Thursday, May 5, 2011

Why I'm an Atheist, Part 1: The Emotional Side of Things

*Trigger Warning: self-hating thought processes*

“But if Religion makes people happy, and helps them function…does it really matter if it’s objectively true?"

As a religious, fairly reflective individual I used to firmly adhere to this reasoning.  I was about 17 when I first started to deeply doubt my cosmology. We were learning about the brain, and I was in the process of deciding to take medication for Depression and Anxiety.  Suddenly, my understanding of what makes me, me completely fell apart.  I came to the conclusion that I would never be able to tease apart the randomly firing chemicals due to disease, from randomly firing chemicals due to being human, from what was my spirit.  In the face of this confusion, I figured it couldn’t hurt to pick the understanding I could most live with, and go with it. I decided I had a spirit. I decided that I believed in God, a spiritual world, and the influx from both.  I decided that I was something more than just a disease.  Needless to say, that last was a pretty important conviction for me to hold, especially at the particular time in my life.  Everyone is more than their disease, so I will give credit where credit is due: thanks, Belief, for that brief moment of clarity.  I also, however, would use this line of thinking in my pretend mental debates with atheists, to try and convince my imaginary opponents how much happier they’d be if they would just let God in.  Since then, I’ve seen it employed in similar ways during many real-life debates between atheists and theists.  

I find it important sentiment to address.  Especially given that I am still rather sympathetic to it.  I have some pretty serious problems these days with accepting anything that I'm not sure of for myself, but generally I’m pretty cool with accepting other people’s reasons for remaining religious or spiritual in the face of doubt.  It’s difficult being human, and I would not begrudge anyone their harmless comfort. The problem is that although I find it an acceptable explanation for someone being religious, I do not find it a persuasive argument as to why I should be religious or spiritual.  It has no place in debates. It has no place in my life. It is so far from my experience I have deemed it a completely irrelevant notion. 

Here’s the honest truth, that I mean from the depth of my knowing: Religion is my drug. 

Maybe it’s a medication that works for some people, but I’m a recovering addict and for my own safety I can’t touch the stuff.  Mix in a dash of chemical imbalance? Disaster. 

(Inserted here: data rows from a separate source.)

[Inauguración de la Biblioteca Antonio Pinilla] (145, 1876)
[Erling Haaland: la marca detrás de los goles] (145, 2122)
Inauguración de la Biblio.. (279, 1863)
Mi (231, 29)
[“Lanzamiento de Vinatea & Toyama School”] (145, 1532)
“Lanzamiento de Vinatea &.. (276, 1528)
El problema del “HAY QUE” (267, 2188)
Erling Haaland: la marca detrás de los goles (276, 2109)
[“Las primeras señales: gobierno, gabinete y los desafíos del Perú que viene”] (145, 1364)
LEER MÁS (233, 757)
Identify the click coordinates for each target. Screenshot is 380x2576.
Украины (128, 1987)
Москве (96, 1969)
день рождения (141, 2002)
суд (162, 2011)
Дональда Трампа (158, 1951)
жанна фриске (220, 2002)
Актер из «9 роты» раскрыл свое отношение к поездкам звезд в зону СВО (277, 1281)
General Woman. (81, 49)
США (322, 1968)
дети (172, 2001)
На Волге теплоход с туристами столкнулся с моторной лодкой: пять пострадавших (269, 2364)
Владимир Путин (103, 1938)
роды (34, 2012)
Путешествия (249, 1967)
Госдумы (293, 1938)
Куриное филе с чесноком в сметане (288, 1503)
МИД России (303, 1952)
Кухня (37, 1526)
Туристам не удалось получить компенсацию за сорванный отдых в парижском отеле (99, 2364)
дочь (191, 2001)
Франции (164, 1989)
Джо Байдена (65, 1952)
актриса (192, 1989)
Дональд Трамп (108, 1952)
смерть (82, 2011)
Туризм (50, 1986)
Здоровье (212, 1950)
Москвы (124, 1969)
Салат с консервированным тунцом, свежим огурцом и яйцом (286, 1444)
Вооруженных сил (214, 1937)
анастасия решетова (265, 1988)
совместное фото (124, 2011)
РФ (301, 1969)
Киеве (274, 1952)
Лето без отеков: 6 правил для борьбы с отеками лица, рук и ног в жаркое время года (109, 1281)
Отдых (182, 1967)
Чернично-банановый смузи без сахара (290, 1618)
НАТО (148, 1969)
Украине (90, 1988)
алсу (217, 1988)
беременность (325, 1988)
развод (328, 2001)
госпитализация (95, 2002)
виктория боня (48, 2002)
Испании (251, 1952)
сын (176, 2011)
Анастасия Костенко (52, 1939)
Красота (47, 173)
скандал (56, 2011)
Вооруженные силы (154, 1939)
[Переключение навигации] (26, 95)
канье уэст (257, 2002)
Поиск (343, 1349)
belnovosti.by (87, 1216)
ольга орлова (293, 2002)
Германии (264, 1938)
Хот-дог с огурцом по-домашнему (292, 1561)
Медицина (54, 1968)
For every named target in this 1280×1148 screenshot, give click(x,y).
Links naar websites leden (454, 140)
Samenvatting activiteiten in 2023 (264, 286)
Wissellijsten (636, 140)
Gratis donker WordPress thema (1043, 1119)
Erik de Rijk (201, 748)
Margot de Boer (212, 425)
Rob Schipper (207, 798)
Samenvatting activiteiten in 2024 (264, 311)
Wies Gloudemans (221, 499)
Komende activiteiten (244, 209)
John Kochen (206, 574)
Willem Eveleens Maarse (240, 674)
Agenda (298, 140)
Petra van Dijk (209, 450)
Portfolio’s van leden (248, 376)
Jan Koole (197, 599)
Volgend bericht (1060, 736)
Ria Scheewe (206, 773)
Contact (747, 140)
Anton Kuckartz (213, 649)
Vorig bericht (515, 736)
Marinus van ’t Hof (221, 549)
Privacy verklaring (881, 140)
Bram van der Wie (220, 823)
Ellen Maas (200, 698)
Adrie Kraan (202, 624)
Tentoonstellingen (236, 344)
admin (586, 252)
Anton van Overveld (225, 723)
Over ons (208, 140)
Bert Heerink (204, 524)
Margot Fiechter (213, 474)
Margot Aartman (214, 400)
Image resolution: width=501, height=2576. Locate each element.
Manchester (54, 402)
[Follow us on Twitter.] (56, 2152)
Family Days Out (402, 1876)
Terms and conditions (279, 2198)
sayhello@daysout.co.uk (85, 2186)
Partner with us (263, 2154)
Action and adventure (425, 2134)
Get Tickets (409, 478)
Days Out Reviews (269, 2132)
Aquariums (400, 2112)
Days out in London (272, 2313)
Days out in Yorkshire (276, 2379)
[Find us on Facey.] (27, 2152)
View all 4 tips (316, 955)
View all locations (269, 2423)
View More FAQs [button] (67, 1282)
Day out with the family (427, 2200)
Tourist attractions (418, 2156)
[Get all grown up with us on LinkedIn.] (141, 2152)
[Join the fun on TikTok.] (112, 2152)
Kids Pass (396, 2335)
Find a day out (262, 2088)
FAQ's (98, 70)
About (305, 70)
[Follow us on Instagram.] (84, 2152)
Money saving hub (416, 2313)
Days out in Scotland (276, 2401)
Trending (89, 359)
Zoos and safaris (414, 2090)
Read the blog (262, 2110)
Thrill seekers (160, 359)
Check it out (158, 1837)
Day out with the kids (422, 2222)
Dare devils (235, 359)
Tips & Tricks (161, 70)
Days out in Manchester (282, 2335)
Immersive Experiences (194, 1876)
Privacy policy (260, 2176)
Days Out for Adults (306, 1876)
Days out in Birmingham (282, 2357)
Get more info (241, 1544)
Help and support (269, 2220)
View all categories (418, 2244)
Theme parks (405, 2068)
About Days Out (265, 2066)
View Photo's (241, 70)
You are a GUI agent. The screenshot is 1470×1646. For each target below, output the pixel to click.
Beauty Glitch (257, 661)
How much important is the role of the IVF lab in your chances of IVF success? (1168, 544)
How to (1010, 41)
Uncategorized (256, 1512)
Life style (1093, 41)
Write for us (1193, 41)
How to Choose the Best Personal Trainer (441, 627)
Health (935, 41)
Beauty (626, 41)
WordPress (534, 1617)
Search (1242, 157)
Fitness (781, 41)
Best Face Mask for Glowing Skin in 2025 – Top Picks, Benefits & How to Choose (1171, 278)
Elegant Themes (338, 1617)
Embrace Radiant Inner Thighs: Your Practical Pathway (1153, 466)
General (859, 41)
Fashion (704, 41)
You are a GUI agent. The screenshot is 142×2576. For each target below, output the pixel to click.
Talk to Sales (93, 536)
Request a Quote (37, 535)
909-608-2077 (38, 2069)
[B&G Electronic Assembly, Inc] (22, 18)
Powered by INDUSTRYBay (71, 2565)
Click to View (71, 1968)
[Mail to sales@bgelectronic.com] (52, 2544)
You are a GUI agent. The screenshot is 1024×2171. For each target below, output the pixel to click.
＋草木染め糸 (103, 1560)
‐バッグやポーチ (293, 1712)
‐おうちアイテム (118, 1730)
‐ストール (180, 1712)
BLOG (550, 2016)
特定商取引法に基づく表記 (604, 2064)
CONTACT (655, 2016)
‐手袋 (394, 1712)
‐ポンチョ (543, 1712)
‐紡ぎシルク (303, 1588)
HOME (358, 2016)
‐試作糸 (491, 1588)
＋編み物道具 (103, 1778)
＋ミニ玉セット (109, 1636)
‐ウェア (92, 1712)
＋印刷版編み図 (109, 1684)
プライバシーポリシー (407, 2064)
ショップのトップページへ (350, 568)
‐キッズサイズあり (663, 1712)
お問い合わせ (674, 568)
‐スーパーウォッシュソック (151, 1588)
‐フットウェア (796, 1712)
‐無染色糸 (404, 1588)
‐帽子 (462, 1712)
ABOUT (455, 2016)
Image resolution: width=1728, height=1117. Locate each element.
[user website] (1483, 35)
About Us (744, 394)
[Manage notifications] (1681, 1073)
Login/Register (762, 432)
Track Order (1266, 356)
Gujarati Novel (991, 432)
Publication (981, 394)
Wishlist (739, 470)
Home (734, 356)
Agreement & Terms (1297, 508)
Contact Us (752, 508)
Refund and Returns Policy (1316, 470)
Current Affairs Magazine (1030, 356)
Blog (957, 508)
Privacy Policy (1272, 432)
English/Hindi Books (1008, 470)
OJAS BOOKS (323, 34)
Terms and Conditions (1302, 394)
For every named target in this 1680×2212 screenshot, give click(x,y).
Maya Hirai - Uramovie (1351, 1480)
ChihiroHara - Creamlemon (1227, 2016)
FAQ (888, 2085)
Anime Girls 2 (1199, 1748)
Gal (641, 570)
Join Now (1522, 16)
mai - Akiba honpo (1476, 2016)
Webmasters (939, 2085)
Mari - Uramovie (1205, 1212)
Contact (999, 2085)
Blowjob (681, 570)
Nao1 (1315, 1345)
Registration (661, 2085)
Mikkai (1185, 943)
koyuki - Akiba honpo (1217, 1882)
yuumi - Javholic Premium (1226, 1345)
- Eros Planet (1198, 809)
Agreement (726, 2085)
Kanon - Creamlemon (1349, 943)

Religion no longer comforts nor inspires me.  The spiritual high was fabulous - I felt deep, connected, transcendent.  But it got to the point that if I weren’t “working” on something about myself, I didn’t feel alive.  I thought that must be how atheists felt constantly: Dead. Worthless. Numb.  I would frantically start digging deeper and harder, searching for the next thing I could ‘examine’ in the name of regeneration.  Funny how often the incentive to “shun evils and do good” got stuck at the shunning of evils, scribbled in a numbered list spanning page upon tear-stained page. Because do you know how hard that stuff is to change?  You can’t just decide “today I will not be selfish”, check that off your list, and get a gold star.  The perceived lack of change quickly gets added to the long list of faults. Anything good you might have done? Well, that doesn’t really count.  Because it wasn’t really all that good. It came from God anyway. It wasn’t enough. I could have done something even better. And attributing goodness to myself? That is the way to becoming a selfish, self-serving hell-dweller, don’t you know!? So, instead, I would just look at the list, hate myself, and cry. Cry, cry, cry, and cry, until a wave of relief swept over me - a catharsis interpreted as God’s influx, as an angelic community surrounding me.  Maybe if I beat myself to that state of exhaustion enough times, some of the things I hated would actually change.  So, I would make another list, look for another high. 

Although I try to actively employ empathy at all times, whenever someone tells me that they rely on God to get them through, that they would feel hopeless without religion - I can’t help but wonder if they are also addicts. At my most arrogant, I think that religious thinking really doesn't do anyone more good than harm.  Almost all of the religious people I know suffer an incredibly dark sense of worthlessness at some point.  When I’m being a reasonable human being, I understand that my situation is just that: my situation.  But, when I see so many people hurting, whether they are pining after a dwindling sense of God or singing His praises, I wonder. I wonder. 

Mainly, though, I bristle at the insinuation that as an atheist I can't be as happy as a theist. I am the happiest, and healthiest, I have been in my entire adult life. 

As an atheist, I can just live and have that be enough. 
It’s not exciting. 
It’s not glamorous. 
It is helping me heal. 

Am I blaming religion for my own mental failings and fixations?  Probably.  But I ask you: if blaming my religion makes me happy and helps me function…does it really matter?